A competitor and customer
The company has long desired to dominate its own e-commerce parcel delivery in America, and it has made immense strides. In recent years, it has sought to deliver packages to large population centers in a day or less. The company aims to reach certain remote areas in a day, insiders said.

Amazon is delivering an increasing share of its own orders. As of last year, market research firm ShipMatrix said the USPS handled about 9% of Amazon’s packages, while UPS handled about 8%, both significantly down from 2019.

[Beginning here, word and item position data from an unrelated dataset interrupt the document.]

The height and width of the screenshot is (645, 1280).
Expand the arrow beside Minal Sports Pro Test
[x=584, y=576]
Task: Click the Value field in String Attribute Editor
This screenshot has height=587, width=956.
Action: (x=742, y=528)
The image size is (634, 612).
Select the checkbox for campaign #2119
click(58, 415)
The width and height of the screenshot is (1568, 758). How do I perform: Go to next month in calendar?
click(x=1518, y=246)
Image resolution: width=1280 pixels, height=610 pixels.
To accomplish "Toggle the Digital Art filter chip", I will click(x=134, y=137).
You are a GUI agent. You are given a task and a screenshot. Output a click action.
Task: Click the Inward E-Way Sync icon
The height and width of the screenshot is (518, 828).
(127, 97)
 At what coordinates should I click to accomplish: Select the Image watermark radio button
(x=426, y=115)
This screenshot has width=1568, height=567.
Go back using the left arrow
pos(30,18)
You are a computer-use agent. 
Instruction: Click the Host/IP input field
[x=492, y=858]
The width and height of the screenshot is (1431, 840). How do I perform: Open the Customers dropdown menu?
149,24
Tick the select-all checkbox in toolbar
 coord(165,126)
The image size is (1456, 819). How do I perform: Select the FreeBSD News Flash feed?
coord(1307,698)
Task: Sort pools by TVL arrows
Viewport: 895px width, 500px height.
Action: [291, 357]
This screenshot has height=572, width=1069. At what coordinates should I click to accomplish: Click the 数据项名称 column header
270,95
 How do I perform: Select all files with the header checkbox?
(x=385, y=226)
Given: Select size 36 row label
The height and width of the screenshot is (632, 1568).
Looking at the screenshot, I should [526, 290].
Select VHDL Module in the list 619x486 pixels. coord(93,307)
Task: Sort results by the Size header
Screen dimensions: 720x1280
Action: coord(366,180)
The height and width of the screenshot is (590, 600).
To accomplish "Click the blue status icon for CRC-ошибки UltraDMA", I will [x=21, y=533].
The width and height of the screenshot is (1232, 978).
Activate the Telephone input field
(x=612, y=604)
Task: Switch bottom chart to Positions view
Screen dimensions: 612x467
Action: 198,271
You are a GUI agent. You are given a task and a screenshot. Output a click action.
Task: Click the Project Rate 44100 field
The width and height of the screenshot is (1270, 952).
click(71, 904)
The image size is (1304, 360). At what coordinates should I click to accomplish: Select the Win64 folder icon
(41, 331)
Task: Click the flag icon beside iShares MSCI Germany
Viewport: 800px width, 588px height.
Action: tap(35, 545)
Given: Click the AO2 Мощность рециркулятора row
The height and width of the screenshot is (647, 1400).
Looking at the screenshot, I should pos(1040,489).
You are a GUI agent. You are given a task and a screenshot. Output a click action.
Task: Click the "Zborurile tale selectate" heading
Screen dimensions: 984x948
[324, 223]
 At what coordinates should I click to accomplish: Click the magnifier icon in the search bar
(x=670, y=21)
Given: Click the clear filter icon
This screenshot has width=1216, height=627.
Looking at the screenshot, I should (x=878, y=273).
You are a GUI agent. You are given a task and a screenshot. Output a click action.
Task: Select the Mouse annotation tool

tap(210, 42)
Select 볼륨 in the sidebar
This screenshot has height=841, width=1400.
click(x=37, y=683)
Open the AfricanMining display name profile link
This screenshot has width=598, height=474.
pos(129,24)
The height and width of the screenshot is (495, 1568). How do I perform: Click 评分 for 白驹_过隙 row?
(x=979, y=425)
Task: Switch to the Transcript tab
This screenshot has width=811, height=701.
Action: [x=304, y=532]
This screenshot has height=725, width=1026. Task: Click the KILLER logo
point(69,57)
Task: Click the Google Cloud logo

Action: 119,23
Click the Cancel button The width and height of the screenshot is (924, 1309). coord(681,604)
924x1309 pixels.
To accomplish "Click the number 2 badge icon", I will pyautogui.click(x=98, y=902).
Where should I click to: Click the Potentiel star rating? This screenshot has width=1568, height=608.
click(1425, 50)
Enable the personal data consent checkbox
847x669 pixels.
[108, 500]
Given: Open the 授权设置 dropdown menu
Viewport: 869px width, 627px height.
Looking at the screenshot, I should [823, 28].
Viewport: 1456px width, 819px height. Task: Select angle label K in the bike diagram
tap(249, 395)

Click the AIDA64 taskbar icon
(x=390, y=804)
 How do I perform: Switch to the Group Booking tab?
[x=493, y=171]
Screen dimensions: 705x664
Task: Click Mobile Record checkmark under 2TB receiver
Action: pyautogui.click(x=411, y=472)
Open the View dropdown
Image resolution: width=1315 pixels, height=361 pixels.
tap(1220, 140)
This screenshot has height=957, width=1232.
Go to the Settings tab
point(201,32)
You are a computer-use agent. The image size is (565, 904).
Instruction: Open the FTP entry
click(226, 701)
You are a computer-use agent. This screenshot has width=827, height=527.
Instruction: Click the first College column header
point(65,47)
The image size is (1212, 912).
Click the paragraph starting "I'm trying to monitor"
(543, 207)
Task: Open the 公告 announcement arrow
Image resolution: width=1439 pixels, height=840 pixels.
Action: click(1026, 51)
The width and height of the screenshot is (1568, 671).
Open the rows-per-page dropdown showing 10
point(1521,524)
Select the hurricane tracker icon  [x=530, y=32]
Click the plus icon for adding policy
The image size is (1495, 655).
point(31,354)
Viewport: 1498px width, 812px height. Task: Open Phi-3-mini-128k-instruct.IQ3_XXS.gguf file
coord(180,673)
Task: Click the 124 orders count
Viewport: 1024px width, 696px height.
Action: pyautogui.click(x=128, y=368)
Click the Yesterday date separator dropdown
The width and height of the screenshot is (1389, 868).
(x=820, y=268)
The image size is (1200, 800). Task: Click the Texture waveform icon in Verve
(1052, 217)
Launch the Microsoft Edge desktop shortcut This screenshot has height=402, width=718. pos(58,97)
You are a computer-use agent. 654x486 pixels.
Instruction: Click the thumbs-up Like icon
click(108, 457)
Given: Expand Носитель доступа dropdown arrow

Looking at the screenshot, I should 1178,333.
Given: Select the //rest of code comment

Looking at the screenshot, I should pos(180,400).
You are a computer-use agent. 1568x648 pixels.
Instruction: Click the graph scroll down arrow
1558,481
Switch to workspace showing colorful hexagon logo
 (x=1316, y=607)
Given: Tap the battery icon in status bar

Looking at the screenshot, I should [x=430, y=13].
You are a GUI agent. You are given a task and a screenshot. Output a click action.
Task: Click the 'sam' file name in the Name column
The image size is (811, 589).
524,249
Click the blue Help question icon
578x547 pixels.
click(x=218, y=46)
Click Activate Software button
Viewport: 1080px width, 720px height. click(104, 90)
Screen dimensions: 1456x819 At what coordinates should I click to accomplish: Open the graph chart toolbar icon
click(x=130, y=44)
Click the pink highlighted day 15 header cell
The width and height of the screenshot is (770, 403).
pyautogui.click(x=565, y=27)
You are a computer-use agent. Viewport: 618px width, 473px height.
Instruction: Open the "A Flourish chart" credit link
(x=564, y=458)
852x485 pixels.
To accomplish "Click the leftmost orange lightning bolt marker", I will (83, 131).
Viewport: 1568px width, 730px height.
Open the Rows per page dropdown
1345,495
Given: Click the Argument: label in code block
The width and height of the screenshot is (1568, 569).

Carriers have a tough relationship with Amazon, which is simultaneously a customer and a competitor. Amazon last year revived a service that handles packages sold on Amazon’s website, as well as items from other websites and selling channels. The service is seen as a competitor to UPS and FedEx.

A partnership between Amazon and FedEx soured in 2019 when FedEx said it would end delivery contracts to move Amazon’s boxes.

As Amazon has encroached further into rural territory, the USPS has extended delivery times for mail in its current restructuring program. In places where there is less mail, the agency has tested a program in which trucks collect mail only in the morning rather than twice a day, which has worried some rural residents. The Postal Service has said this is temporary and that it expects service to improve as changes mature.